«Мы клевещем, доносим. И опять хотим в клетку»


«Мы клевещем, доносим. И опять хотим в клетку»
Речь Константина Райкина — о цензуре и борьбе государства за нравственность 24 октября руководитель театра «Сатирикон» Константин Райкин выступил на седьмом съезде Союза театральных деятелей России с большой речью против цензуры — и о борьбе государства «за нравственность в искусстве».
Аудиозапись была опубликована в фейсбуке Ассоциации театральных критиков; «Медуза» публикует полную расшифровку речи Райкина.
Сейчас я буду говорить немножко взбалмошно, так сказать. Потому что я с репетиции, у меня еще вечерний спектакль, и я внутренне немножко сучу ножками — я привык заранее приходить в театр и готовиться к спектаклю, который сыграю. И еще как-то мне довольно сложно говорить спокойно на тему, на которую я хочу [сейчас говорить].
Во-первых, сегодня 24 октября — и 105 лет со дня рождения Аркадия Райкина, я вас всех поздравляю с этим событием, с этой датой.
И, вы знаете, я вам так скажу. Папа, когда понял, что я стану артистом, учил меня одной вещи; он как-то в мое сознание вложил одну такую вещь, он называл это — цеховая солидарность.

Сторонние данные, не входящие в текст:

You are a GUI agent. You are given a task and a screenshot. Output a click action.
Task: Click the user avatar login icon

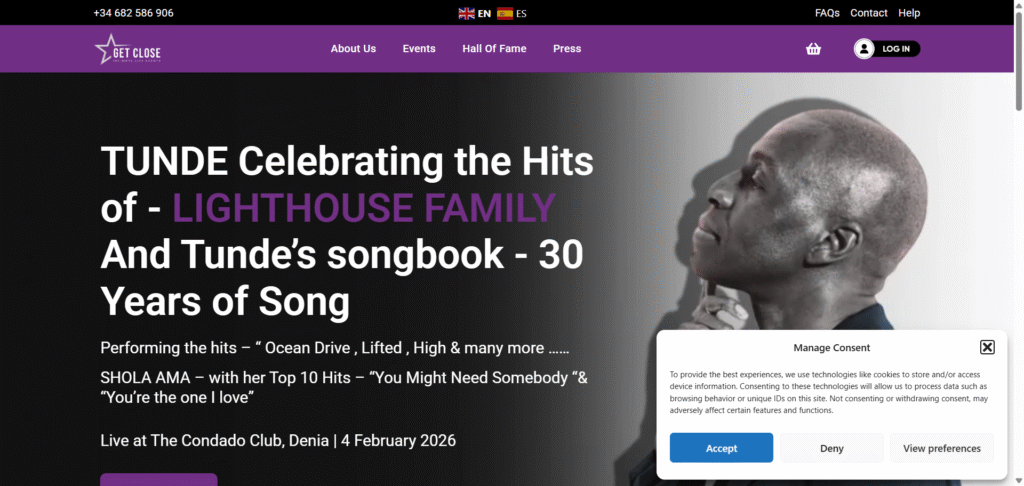864,49
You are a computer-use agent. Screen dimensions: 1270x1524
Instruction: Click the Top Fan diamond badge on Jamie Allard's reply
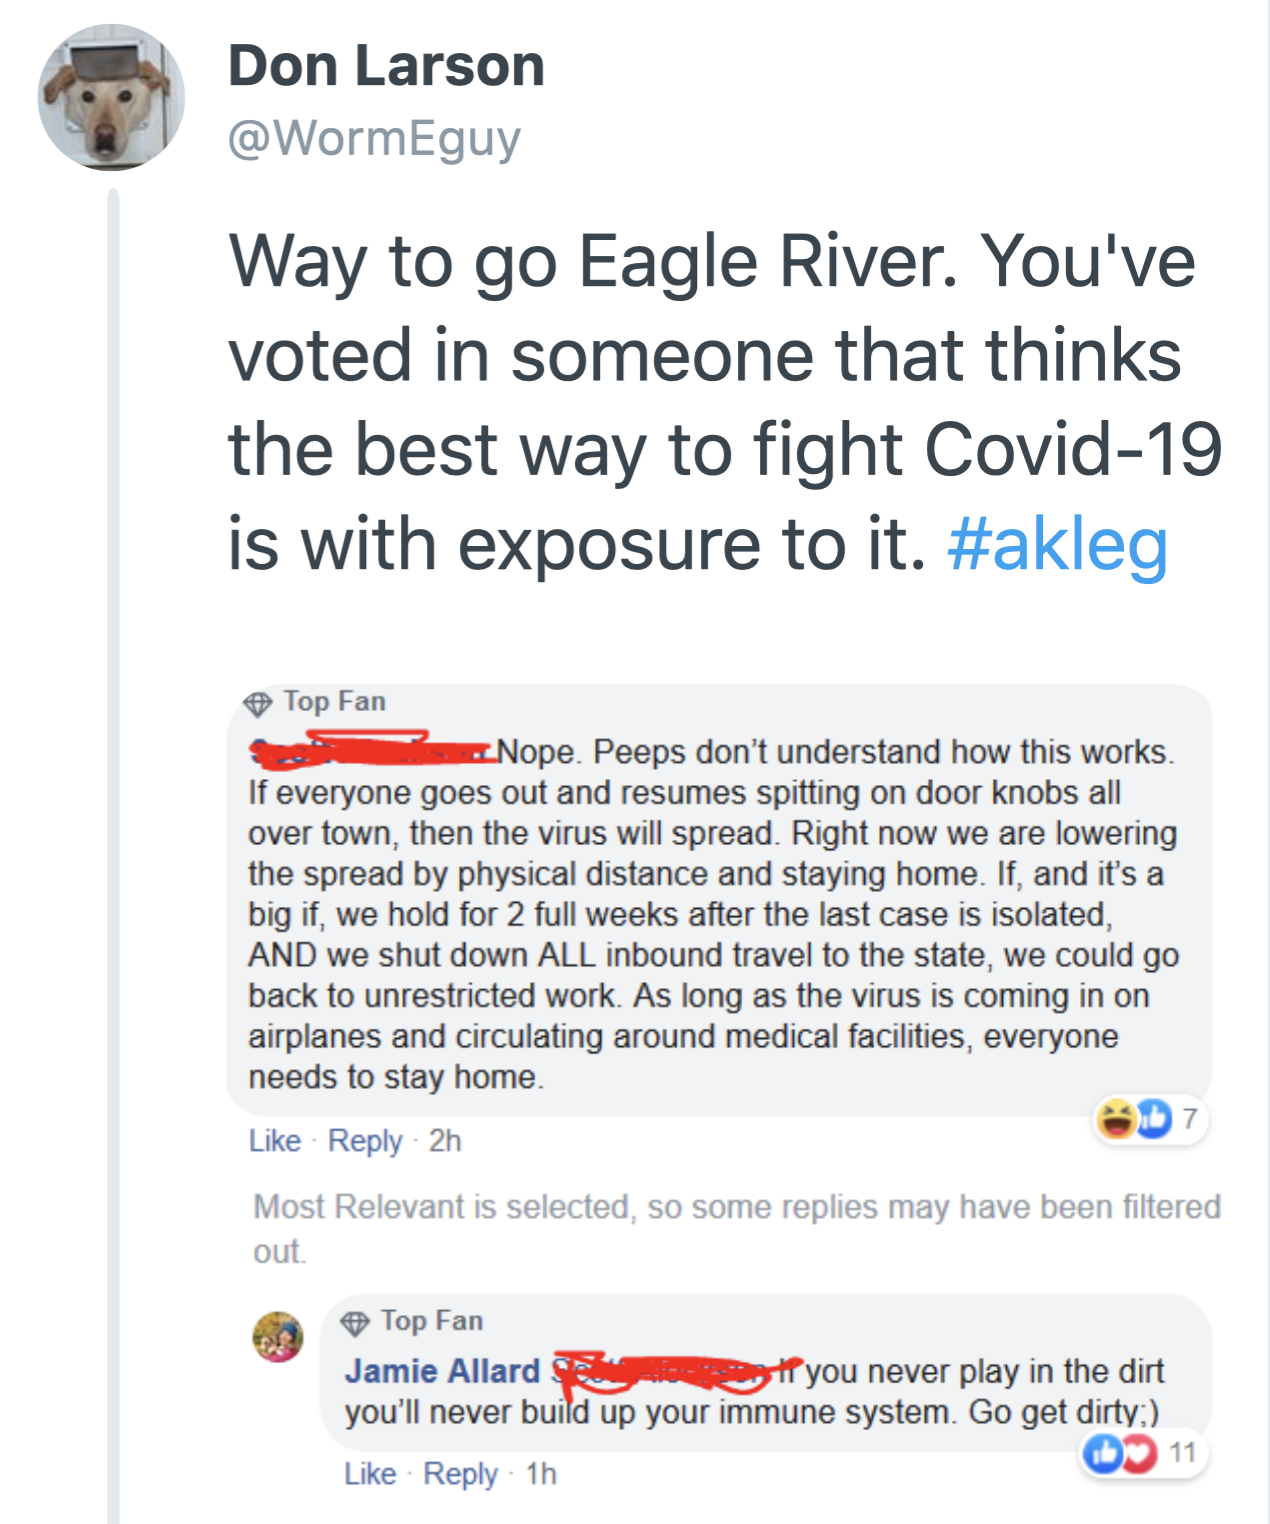pyautogui.click(x=355, y=1324)
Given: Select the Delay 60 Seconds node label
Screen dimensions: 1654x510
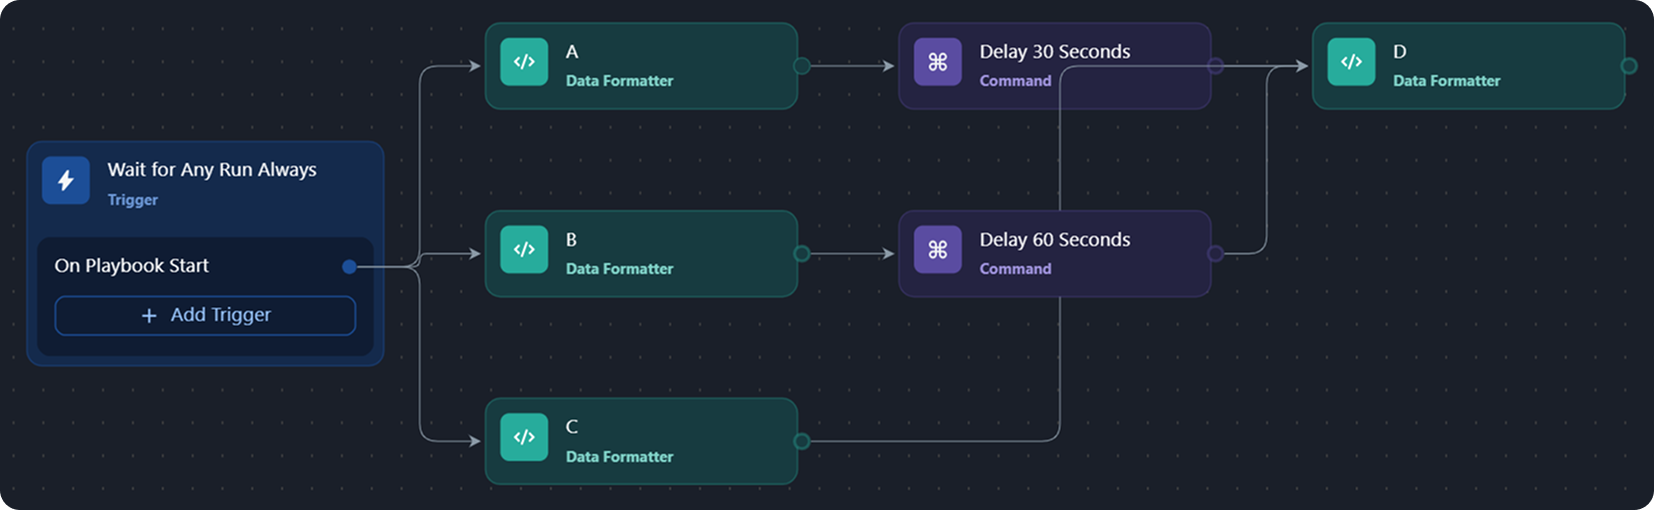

Это некая этика по отношению к занимающимся одним делом вместе с тобой.
И, мне кажется, сейчас время про это вспомнить всем. Потому что меня очень тревожат — я думаю, как и вас всех — те явления, которые происходят в нашей жизни.
Эти, так сказать, наезды на искусство, на театр, в частности.
Эти совершенно беззаконные, экстремистские, наглые, агрессивные, прикрывающиеся словами о нравственности, о морали, и вообще всяческими, так сказать, благими и высокими словами: «патриотизм», «Родина» и «высокая нравственность».
Вот эти группки оскорбленных якобы людей, которые закрывают спектакли, закрывают выставки, нагло очень себя ведут, к которым как-то очень странно власть нейтральна — дистанцируется.
Мне кажется, что это безобразные посягательства на свободу творчества, на запрет цензуры.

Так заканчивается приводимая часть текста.